(Saved entries)
§ §
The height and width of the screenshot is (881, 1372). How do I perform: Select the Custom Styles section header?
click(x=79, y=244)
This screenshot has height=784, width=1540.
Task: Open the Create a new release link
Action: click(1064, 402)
§ §
The task
Every line above must be repeated exactly as it appears.

Written answer
The height and width of the screenshot is (881, 1372). How do I perform: Select the Custom Styles section header?
click(x=79, y=244)
This screenshot has height=784, width=1540.
Task: Open the Create a new release link
Action: click(1064, 402)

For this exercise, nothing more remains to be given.